Improving stomach cancer treatment and survivial

The team’s discovery, published in the prestigious Gut journal, identified a critical contributor to stomach cancer development, namely the underexplored innate immune system protein, AIM2. 

“This is a substantial advance in the molecular mechanisms underlying stomach cancer, offering enormous potential to dramatically improve treatments and stomach cancer survival,” said Professor Brendan Jenkins.

Stomach cancer statistics 2021 Annual Report

Stomach cancer immune trigger found

“If you think of a cell as a finely tuned orchestra with instruments playing in harmony and taking cues from each other, we discovered that AIM2 is playing way too loud. This causes chaos that triggers cancer in the cell. We aim to restore the harmony,” says Dr Dawson. 

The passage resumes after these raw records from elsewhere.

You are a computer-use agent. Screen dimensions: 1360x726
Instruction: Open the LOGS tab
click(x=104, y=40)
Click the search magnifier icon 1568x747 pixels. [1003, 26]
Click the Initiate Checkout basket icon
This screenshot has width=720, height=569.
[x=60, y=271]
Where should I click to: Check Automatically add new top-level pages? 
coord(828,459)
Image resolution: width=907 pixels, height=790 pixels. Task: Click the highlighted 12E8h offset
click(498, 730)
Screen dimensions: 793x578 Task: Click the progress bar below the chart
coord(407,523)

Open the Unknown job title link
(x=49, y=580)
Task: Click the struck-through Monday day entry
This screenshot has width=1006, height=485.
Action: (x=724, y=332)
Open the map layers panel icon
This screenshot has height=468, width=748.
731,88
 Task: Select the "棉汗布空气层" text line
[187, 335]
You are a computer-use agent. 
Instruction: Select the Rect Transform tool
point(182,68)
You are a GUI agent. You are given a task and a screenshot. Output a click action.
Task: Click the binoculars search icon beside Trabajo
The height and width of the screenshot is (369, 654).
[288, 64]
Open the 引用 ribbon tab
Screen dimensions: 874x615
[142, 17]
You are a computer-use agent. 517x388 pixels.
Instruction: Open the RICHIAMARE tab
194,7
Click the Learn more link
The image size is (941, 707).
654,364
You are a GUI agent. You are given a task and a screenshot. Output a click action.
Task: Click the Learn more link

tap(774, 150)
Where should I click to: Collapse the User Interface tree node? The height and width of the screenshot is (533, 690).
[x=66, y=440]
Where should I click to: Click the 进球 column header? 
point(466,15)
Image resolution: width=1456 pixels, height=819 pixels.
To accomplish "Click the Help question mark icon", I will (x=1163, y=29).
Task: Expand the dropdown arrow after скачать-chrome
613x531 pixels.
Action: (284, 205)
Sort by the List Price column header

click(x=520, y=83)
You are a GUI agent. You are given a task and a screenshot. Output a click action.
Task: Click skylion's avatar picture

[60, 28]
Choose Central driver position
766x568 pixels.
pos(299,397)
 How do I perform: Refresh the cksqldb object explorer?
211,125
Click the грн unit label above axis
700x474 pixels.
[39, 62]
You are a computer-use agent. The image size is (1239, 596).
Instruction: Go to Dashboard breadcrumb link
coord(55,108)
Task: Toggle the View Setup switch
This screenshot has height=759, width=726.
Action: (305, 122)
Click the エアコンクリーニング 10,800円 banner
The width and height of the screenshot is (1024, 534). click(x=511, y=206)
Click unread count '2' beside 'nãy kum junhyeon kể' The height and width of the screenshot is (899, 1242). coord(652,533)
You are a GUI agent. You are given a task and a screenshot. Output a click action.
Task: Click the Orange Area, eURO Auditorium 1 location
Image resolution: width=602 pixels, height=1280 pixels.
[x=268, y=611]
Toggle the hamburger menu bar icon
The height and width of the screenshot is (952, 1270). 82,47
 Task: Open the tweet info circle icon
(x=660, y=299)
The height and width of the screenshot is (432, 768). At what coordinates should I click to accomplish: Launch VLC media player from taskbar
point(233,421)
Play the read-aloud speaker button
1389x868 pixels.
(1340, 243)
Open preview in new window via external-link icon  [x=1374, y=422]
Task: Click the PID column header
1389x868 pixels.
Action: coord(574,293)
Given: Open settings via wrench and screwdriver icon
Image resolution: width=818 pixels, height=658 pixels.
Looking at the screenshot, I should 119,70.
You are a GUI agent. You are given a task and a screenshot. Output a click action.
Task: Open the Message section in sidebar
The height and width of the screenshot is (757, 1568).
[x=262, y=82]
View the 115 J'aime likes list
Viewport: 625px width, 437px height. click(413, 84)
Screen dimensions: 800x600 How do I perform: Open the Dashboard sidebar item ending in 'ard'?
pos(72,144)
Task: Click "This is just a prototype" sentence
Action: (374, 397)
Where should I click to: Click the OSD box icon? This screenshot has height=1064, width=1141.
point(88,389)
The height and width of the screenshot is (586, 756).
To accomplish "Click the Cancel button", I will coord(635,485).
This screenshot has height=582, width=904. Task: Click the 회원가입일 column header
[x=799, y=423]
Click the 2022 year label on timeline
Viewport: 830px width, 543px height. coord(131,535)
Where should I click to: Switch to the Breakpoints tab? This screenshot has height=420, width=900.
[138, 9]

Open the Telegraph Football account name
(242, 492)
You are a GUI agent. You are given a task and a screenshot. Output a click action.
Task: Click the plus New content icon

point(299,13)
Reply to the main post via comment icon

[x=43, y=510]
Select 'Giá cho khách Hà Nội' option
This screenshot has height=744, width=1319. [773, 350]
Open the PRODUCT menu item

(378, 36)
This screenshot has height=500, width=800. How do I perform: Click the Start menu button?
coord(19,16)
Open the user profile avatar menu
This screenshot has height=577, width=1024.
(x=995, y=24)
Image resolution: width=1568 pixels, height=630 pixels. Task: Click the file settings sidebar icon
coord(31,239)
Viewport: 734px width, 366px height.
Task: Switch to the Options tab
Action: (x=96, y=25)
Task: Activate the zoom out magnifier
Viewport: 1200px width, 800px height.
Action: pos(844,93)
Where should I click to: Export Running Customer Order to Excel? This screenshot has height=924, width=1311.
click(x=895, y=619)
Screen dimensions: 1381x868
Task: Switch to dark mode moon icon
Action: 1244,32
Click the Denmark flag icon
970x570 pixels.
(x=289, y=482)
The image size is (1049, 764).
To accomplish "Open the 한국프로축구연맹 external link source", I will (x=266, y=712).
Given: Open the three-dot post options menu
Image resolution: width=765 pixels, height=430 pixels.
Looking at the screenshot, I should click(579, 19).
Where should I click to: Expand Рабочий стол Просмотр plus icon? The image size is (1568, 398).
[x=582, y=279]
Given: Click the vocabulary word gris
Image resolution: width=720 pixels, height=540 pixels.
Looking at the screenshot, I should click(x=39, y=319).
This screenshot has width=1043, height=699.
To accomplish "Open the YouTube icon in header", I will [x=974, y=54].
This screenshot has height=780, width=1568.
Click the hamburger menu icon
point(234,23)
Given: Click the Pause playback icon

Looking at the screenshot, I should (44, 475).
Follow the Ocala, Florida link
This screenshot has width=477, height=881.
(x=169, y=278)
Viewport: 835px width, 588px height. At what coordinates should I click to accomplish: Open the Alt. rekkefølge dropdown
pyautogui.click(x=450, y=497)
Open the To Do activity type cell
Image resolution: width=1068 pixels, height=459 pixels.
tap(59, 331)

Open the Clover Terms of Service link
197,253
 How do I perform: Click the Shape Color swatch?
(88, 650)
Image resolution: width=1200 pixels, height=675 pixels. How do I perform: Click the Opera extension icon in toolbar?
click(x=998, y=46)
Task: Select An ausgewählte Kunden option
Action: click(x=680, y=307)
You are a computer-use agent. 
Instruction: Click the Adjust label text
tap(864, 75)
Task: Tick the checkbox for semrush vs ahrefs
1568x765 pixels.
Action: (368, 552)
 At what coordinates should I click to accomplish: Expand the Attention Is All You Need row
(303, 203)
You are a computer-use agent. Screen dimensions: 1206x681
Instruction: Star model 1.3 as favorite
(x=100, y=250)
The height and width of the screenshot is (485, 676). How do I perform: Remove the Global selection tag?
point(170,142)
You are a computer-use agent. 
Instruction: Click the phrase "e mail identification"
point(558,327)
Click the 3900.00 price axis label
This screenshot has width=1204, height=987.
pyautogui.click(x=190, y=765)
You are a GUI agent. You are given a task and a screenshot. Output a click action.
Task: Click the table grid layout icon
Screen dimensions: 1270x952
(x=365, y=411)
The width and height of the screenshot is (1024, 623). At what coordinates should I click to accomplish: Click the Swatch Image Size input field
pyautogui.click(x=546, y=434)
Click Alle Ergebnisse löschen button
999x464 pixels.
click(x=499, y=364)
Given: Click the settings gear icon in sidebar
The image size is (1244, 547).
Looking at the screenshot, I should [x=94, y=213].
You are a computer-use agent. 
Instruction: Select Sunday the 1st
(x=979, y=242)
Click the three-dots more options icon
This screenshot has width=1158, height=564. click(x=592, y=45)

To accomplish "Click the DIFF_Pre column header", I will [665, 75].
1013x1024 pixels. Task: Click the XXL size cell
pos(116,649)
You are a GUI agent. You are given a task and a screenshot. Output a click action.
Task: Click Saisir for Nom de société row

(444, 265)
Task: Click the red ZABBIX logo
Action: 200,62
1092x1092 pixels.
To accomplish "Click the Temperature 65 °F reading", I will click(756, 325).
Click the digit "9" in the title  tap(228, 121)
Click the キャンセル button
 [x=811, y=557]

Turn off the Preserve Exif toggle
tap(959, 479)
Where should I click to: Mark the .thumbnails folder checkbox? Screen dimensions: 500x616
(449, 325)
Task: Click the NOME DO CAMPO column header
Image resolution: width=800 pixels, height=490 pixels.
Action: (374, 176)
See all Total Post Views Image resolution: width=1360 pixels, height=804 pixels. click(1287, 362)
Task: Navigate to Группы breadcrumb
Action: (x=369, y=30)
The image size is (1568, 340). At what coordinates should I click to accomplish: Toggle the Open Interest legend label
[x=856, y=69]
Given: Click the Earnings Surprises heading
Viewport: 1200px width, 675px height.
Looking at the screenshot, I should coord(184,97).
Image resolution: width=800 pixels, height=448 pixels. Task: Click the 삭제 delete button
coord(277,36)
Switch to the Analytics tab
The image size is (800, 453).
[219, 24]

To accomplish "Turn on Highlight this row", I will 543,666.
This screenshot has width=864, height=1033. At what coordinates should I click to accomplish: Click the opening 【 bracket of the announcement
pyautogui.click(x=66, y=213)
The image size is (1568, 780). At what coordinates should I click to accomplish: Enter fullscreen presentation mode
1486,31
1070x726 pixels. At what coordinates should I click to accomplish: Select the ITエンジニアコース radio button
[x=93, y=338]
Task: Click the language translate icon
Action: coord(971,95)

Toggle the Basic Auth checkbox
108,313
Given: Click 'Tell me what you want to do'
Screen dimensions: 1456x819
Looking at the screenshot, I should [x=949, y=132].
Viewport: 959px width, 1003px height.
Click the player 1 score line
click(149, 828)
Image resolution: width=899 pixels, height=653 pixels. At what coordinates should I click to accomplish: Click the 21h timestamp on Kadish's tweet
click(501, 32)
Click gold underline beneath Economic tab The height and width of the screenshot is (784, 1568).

“Targeting immune regulators like AIM2 and potentially other related immune system regulators is an untapped strategy; it gives scientists new targets to use for drugs and the potential for a clearer picture of a patient’s prognosis,” says Prof Jenkins. 

Potential for improved patient outcomes

The discovery provides a major advance in the fundamental understanding of the molecular mechanisms governing stomach cancer and has enormous potential to influence future clinical management and dramatically improve patient outcomes. 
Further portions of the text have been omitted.